◆ Task directions
From the listing below, pull out every line where the string "computer" appears.

◆ Dataset
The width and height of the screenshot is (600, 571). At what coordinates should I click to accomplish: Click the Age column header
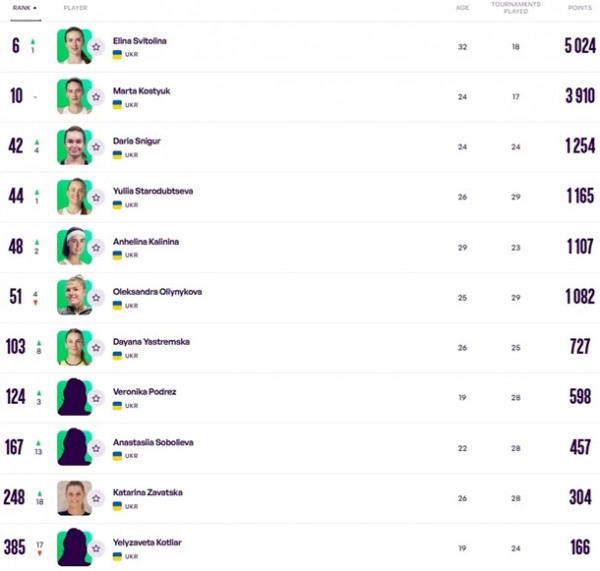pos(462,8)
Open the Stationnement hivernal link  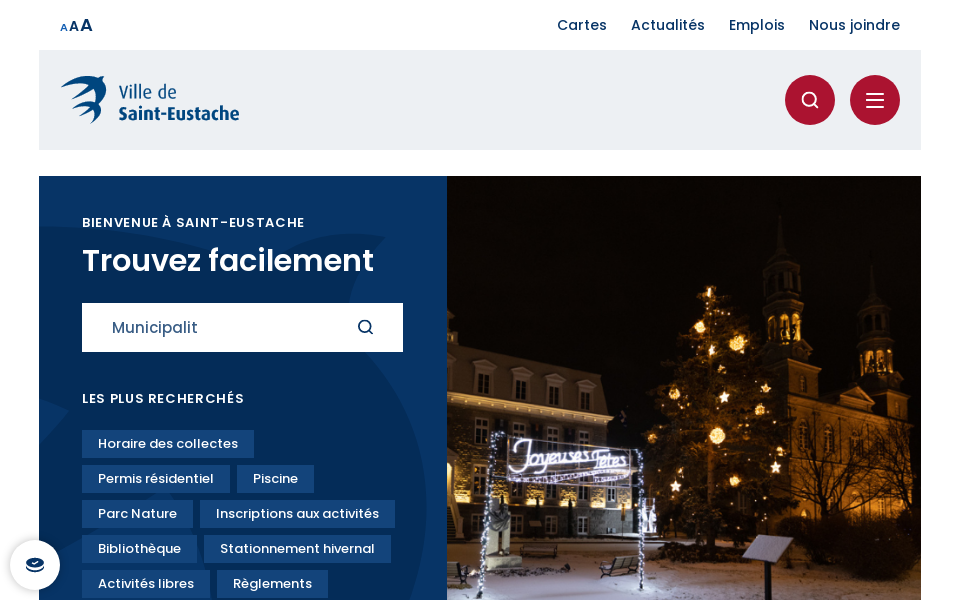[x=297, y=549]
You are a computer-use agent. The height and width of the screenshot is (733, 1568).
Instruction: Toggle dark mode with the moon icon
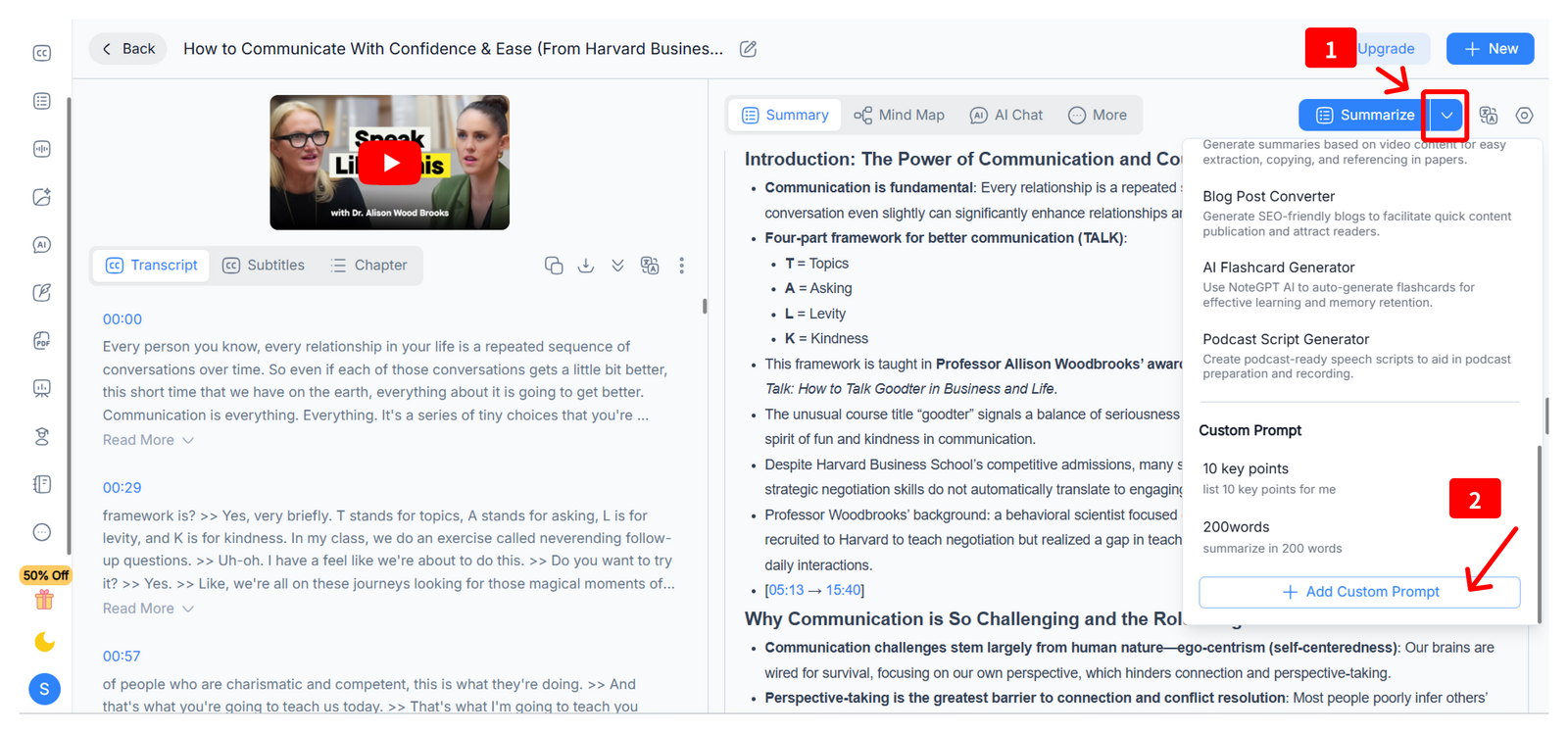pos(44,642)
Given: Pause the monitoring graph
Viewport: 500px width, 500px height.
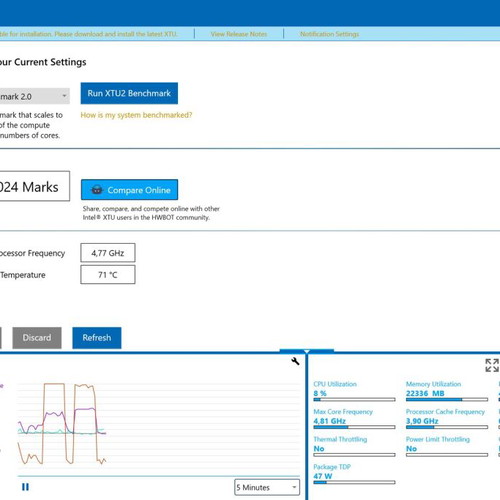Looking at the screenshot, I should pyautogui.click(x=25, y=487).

==

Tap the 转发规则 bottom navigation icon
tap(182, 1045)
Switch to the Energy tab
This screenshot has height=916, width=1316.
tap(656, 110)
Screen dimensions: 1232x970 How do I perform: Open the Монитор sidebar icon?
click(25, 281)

* * *

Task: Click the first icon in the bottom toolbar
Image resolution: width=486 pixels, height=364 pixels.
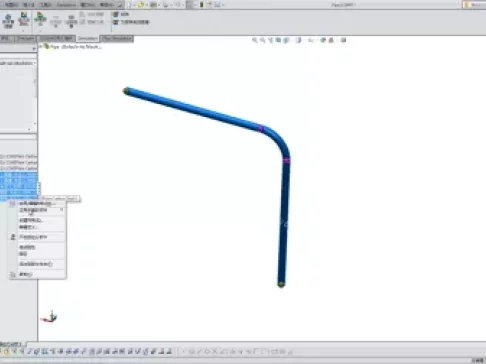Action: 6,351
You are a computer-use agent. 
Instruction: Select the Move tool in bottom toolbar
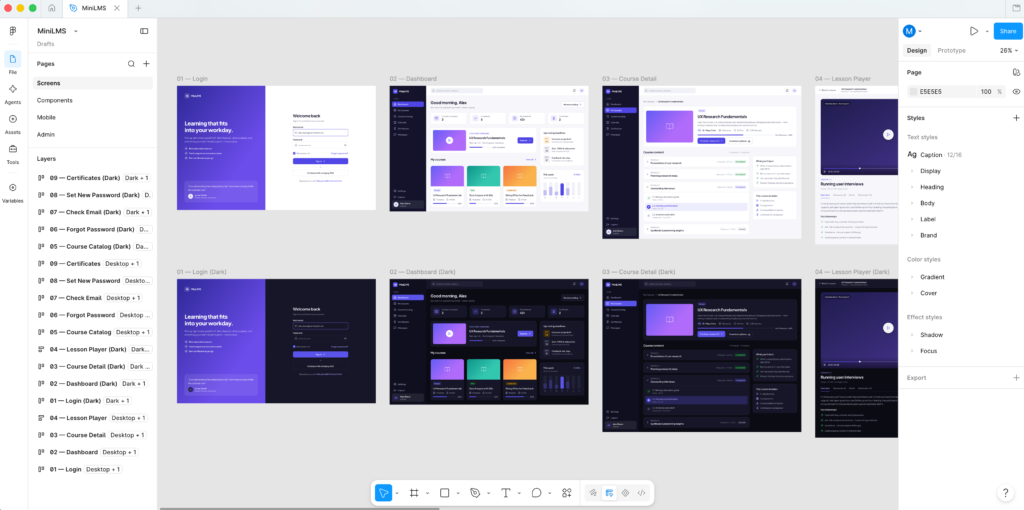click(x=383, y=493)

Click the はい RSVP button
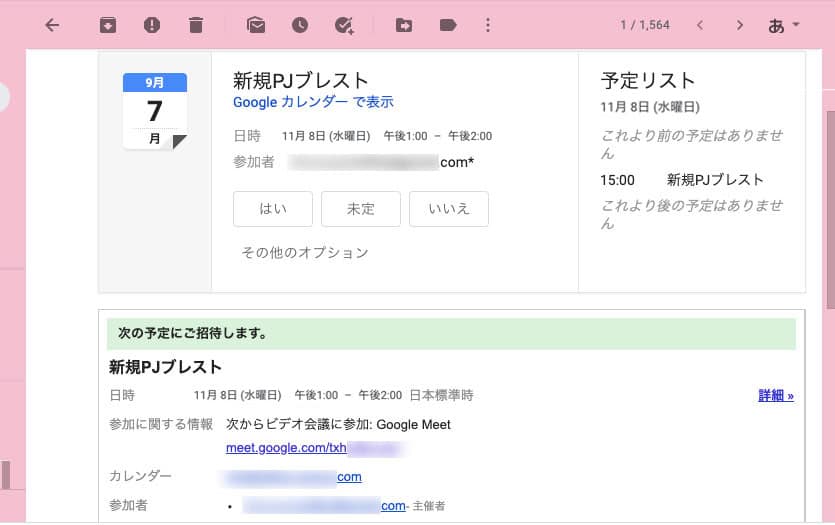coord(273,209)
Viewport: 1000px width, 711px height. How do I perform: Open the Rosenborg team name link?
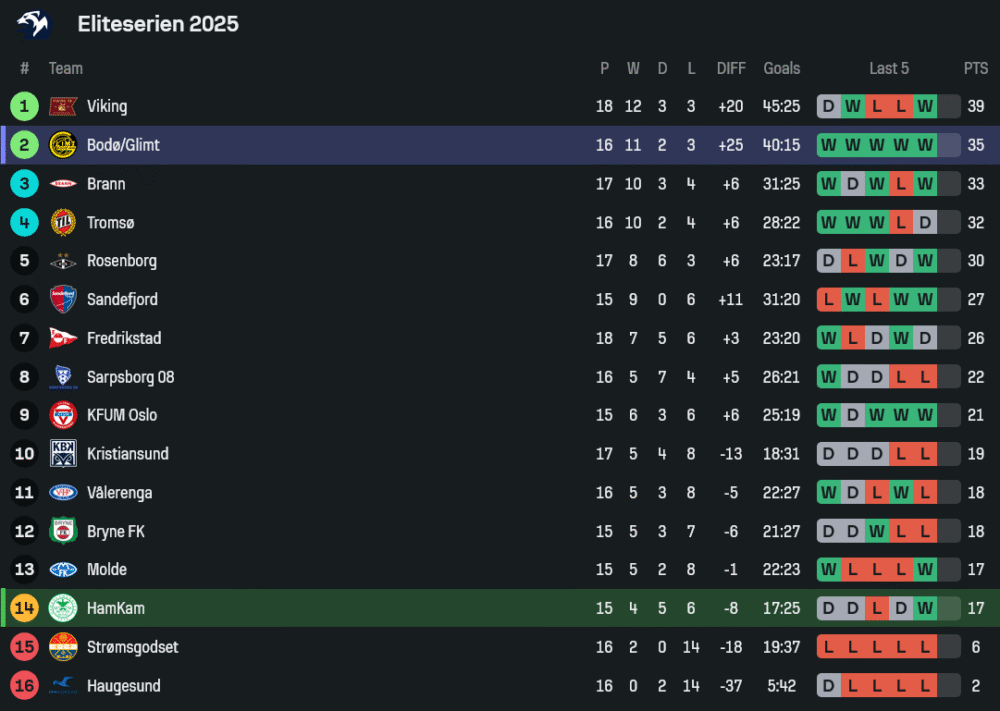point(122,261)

◆ Solution to this problem
You are a computer-use agent. The height and width of the screenshot is (733, 1568).
You are a computer-use agent. 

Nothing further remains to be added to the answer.